BOOK: Sophia McDougall, "Rome Burning"

Sophia McDougall: Rome Burning. London: Orion, 2007. 9780752860794. xviii + 472 pp.


This is a sequel to Romanitas, an alternative-history novel set in the present time but in a world in which the Roman Empire never collapsed but instead occupied approx. half of the world. (See also my post about Romanitas, which I read last year.)

I enjoyed reading Romanitas a lot, but I liked Rome Burning even better. Just like with Romanitas last year, I was staying awake later than usual because I couldn't put the book down.

Comparison with Romanitas

According to a note on p. vi, this is the second of three books set in this alternative-history timeline; the third one is planned to be published next year. Well, one question that often interests me when it comes to trilogies is how well their individual parts stand on their own, i.e. if you consider them as individual works rather than as parts of a trilogy. Romaintas did just fine in this respect: it didn't assume that the reader has any prior knowledge of the alternative-history world in which the story takes place (which is of course natural as this was the first book in the series), and it provided a reasonable ending of the story so that the reader doesn't feel that the story is incomplete (although you could see that things have been set up so that the story could conveniently continue in the sequels). In contrast to that, Rome Burning is in my opinion not so suitable for being read as an individual work; it would be better to read Romanitas first. It's true that you get, here and there, brief explanatory passages of information that you already remember from Romanitas (if you have read it) and that could therefore in principle be helpful to a reader that hasn't read Romanitas yet; but I doubt that these passages would be enough to make such a reader really comfortable. They are OK to refresh your memory if you have read Romanitas a year or two ago and have forgotten the details, but a newcomer to the series would do best to start with Romanitas rather than jumping ahead and reading Rome Burning first.
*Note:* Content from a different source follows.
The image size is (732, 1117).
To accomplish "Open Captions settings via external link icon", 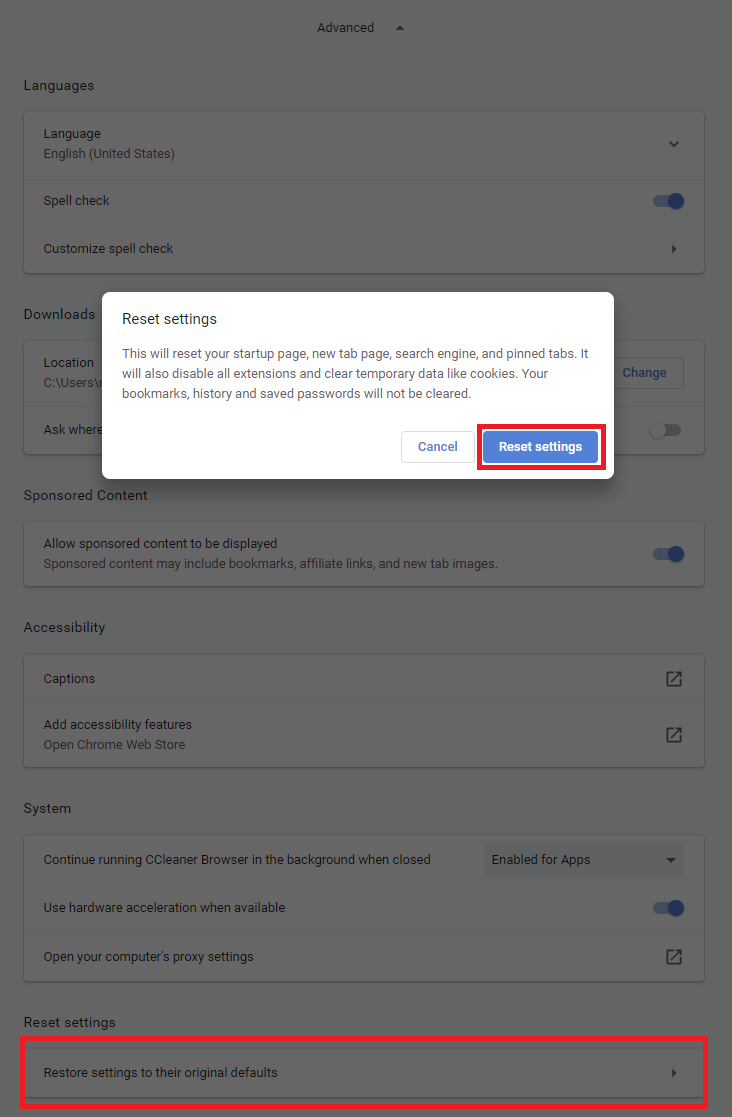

The other thing is about the ending of the story; in Romanitas, as I said above, there was a normal enough end of the story; but here in Rome Burning the end is very abrupt and doesn't give you a sense of closure at all. In Romanitas you could see just that the story *could* conveniently continue, while in Rome Burning you see that it absolutely *must* continue, otherwise you will be left quite frustrated. Indeed the end here in Rome Burning is very dramatic; it reminded me of what I heard was a widespread practice in some TV series that span multiple seasons: at the end of the season, in the last episode, they gather most of the characters in one place and set up a big explosion or some other kind of disaster just at the end of the episode. That way any of the characters could either survive or die, and both of these possibilities would seem equally plausible. The purpose of all this is to prevent the actors for demanding higher salaries when they are negotiating for the next season: the producers can conveniently sack any actor who gets too demanding, since his character's absence from the next season will be easily explained to the audience by saying that he died in the disaster at the end of the preceding season. This practice strikes me as horribly cruel, cheap and sleazy. In a novel, it is not so objectionable since no real people are suffering because of it, but still it strikes me as a somewhat cheap way of building suspense. The end of Rome Burning looks like a classic example of what I have just described. It isn't clear to me whether the members of the Imperial family were evacuated from their box in time or not, or if the explosion did affect them, which ones would survive and which ones won't; and even Dama could, with a bit of effort, be made to survive his fall from the roof of the Colosseum. Anyway, this doesn't really bother me much by itself; what annoys me more is that the ending is so incomplete that I can really hardly wait for the third part of the series, to be published next year. I suppose this is just what the publishers want, of course, but I'm not entirely happy about it :)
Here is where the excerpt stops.